Há dois países ou mais. Vou falar de dois. O das pessoas que fazem o Brasil. E o das que o destroem.

Quem faz o Brasil? Os músicos, os artistas, os cientistas estatais, os professores, muitos religiosos, as mães de Santo, os trabalhadores, os terreiros, as escolas de samba. Ouvi Cacá Diegues dizer em um documentário sobre seus filmes que eles, os cineastas mostram o Brasil dos brasileiros. Fiquei orgulhosa deles. Bye, bye, Brasil somos nós numa época que se findou. Mas somos nós. Aqueles que levam a alegria dos circos e teatro às lonjuras do Brasil. Quem não ri e chora ao mesmo tempo ao ler Peru de Natal de Mario de Andrade? Quem nunca se deixou levar pelo Solo de clarineta de Érico Veríssimo? Quem nunca soube da Capitu, de Machado de Assis? Quem não se emociona com a música Pedacinhos do céu, de Waldyr Azevedo? Com Cartola, o poeta? Com o filme Terra em Transe, de Glauber Rocha?

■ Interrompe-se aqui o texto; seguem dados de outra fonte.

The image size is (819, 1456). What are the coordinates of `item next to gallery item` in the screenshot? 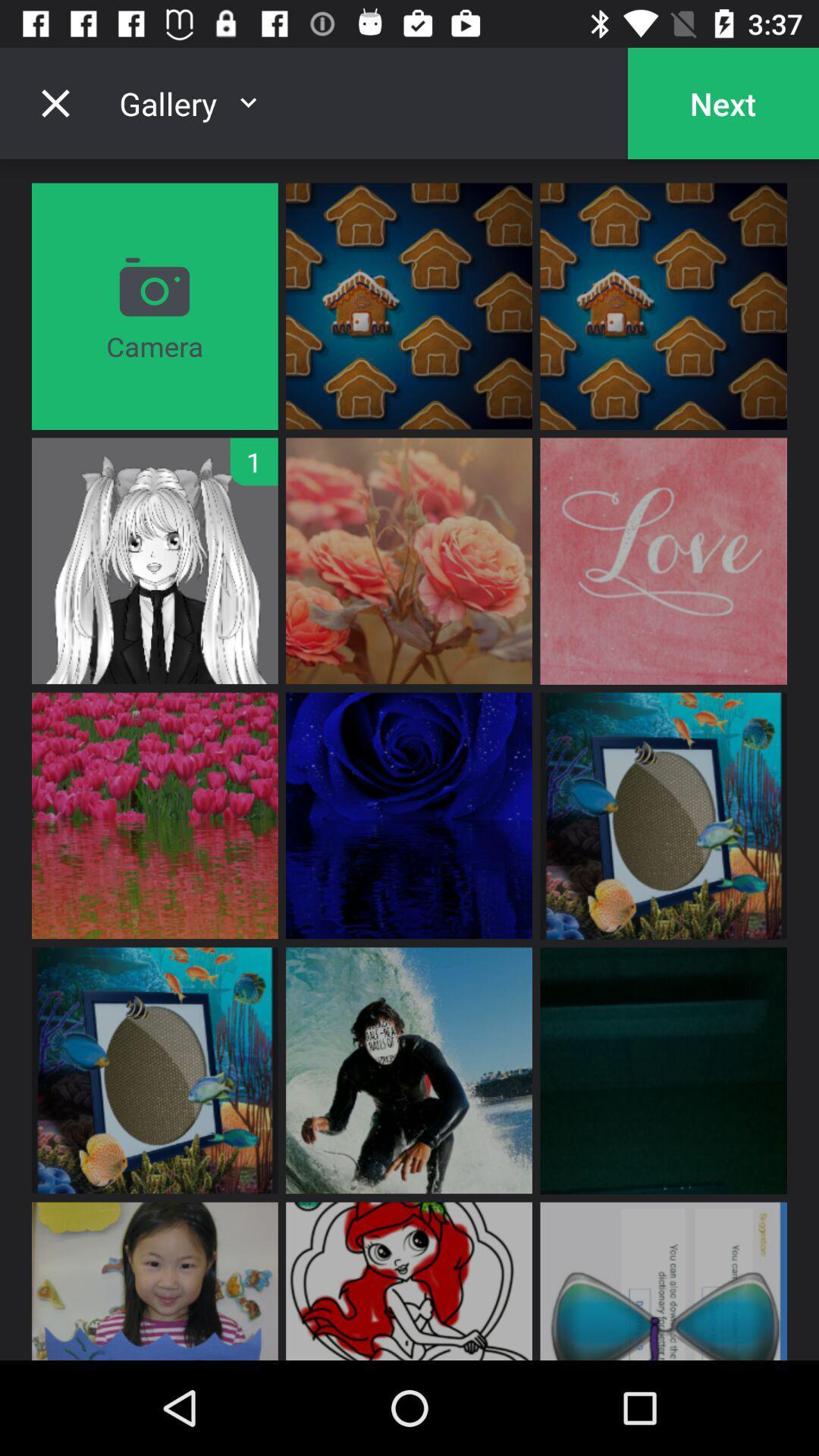 It's located at (55, 102).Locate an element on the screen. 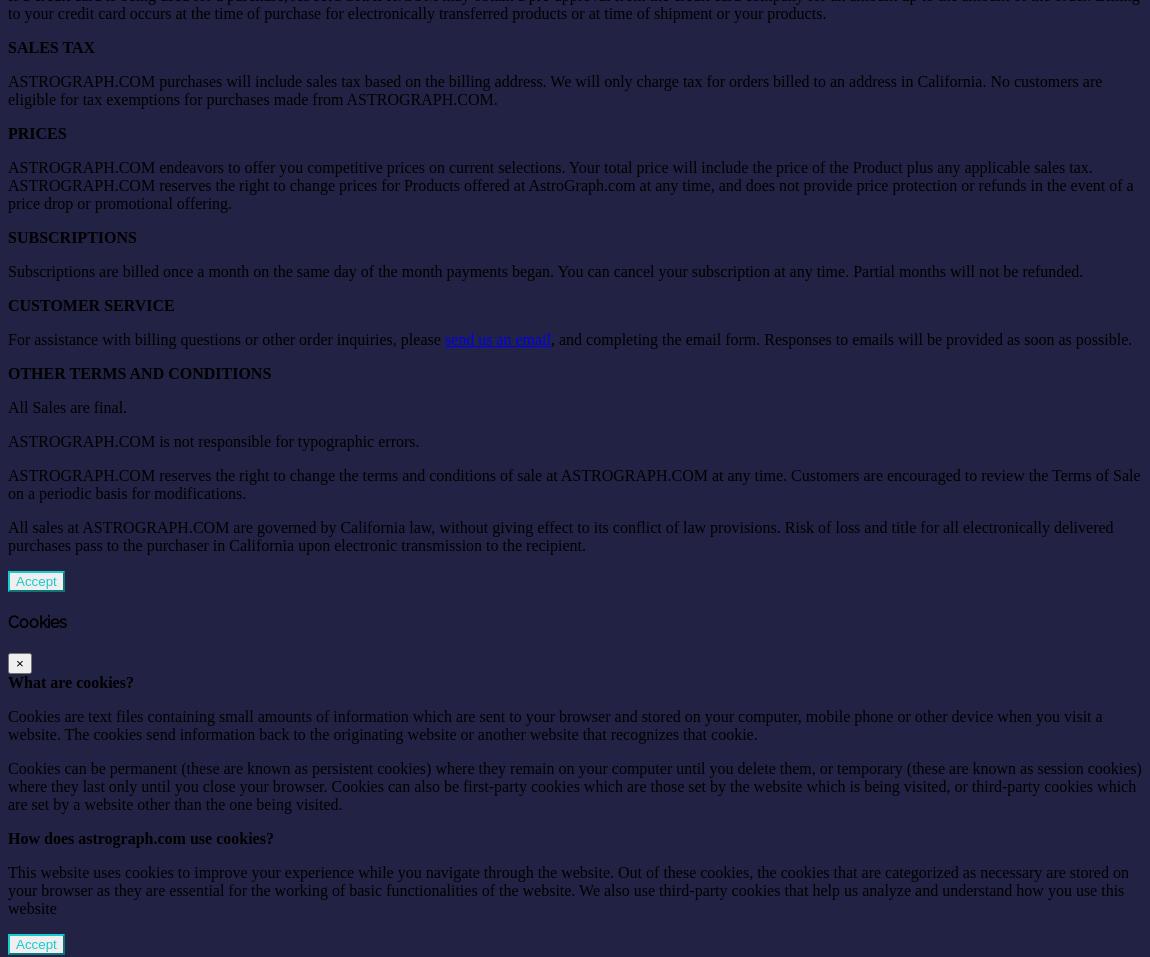 Image resolution: width=1150 pixels, height=957 pixels. 'Cookies can be permanent (these are known as persistent cookies) where they remain on your computer until you delete them, or temporary (these are known as session cookies) where they last only until you close your browser. Cookies can also be first-party cookies which are those set by the website which is being visited, or third-party cookies which are set by a website other than the one being visited.' is located at coordinates (574, 785).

Cacá Diegues tem razão, o Brasil é rico, seu povo é rico.

A outra parte é a que come a beleza do país, sua elite. Amo o livro de João Ubaldo Ribeiro, Viva o povo brasileiro, descrevendo a formação das elites. Deliciosamente, João Ubaldo, apresenta essas elites como os restolhos da humanidade, os presos e os degredados portugueses que Portugal enviou à colônia brasileira. Disso nasceu uma elite predadora, inculta e cruel. Não preciso falar que o exército brotou desse acidente. É claro que estou falando de literatura, mas não esqueçamos que João Ubaldo também era sociólogo. Sabia a origem dessas elites que, hoje, querem furar a fila das vacinas e antes queriam destruir e privatizar o Butantã, a Fiocruz, as universidades federais e estaduais assim como o ministro da economia ainda quer.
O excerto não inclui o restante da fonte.